Pick up the essay about finding a life's calling through loss and carry it on past its final sentence.

** Opening DOCUMENT SECTION block **

When I was young, my life’s calling was softly introduced to me. It may not have been a path I would have chosen as an adult or of my own desire, but it changed me and made me who I am today. I guess my mother’s illness and death deeply impacted my life. I never forgot the realm of devastation or the pain it caused me as my days unfolded without her.
This strong inner impulse toward my purpose was the pure compassion. My heart ached for those who faced similar circumstances. I would reach out to people I knew or didn’t know who had lost a family member or loved one. I started writing heartfelt letters or email expressing empathy and sharing my personal experience.
It’s not always easy to depict our callings. I have had many insights as to what I thought may be my purpose, but it wasn’t until I was in my forties that I realized it was to heal broken hearts.
It wasn’t easy to understand, but as I look back, death had become an enormous part of my life. My mother died from breast cancer when I was only twelve. My life was never the same. Years later, my father passed away from kidney cancer and then tragically, I lost my only older brother to pancreatic cancer. His death revealed more than ever my purpose in this life.
Our calling is simply our heart speaking its truth. There are no mistakes in life. There are only purposeful moments.
The question is how are we all bringing love and light to the world? Not sure? Just listen to your heart. I listened and began writing. My intention was to write about tenacity, faith and learning to move through grief rather than constantly remind ourselves of what we lost and how horrible our lives are without that person near.

** Closing DOCUMENT SECTION block **
** Opening GIVEN INFORMATION block **

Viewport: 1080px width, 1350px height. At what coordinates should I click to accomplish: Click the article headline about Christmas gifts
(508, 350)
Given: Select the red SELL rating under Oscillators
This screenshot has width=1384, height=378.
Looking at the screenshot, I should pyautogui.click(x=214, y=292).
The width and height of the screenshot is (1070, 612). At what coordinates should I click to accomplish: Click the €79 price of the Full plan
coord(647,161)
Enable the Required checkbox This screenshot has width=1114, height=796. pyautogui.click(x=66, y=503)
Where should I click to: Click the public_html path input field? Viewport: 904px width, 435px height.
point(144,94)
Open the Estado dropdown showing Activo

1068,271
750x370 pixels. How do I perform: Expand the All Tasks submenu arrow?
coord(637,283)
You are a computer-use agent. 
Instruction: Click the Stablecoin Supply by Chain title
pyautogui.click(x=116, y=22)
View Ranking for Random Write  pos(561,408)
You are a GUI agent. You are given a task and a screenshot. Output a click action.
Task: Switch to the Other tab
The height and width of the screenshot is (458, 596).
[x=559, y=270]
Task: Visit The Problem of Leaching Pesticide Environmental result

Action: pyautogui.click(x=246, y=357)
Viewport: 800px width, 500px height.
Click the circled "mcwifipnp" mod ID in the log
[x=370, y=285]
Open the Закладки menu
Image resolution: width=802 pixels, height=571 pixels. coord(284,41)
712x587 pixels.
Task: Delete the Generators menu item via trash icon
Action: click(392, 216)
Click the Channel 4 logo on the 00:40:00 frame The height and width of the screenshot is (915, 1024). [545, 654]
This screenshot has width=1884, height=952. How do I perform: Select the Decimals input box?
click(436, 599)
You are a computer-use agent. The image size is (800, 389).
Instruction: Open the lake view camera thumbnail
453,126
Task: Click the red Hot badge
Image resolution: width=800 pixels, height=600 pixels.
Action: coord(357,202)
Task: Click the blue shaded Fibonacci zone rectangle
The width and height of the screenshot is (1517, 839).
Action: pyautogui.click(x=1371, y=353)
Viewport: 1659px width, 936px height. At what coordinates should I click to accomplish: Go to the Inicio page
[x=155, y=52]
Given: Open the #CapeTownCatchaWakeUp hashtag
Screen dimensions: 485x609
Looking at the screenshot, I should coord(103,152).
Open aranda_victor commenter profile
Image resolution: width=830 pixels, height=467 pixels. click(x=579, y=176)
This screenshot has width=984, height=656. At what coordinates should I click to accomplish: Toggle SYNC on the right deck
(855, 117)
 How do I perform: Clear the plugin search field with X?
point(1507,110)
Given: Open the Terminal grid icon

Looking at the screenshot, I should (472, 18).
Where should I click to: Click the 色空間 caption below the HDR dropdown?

** Closing GIVEN INFORMATION block **

-- THE ANSWER --
A written testimony can have a profound impact on so many lives. The thought of comforting those who struggle with loss inspired me to persist through the stacks of disappointing rejection letters I received on a regular basis. I would feel this surge of excitement after grabbing the mail from our box and seeing a letter from one of the publishing companies I had sent a proposal to. As I opened the letter while still standing near the road, I could see the words, “regret, doesn’t fit, best of luck”, as I skimmed over the letter. My heart would sink with a quick moment of disappointment.
The years of trial and error led me to a fury of research. I wrote more proposals with an excess of determination to make my story most appealing and hopefully get noticed. Becoming an author wasn’t about notoriety, fame or wealth, it was about reaching out to those in need.
I’ve had a few articles published on a local level as well as a couple nationally. It was a beginning. The best way to begin the writing process, unless you are a well-known author or celebrity, is baby steps. Learn about the industry and never give up. Never lose sight of why you love to write.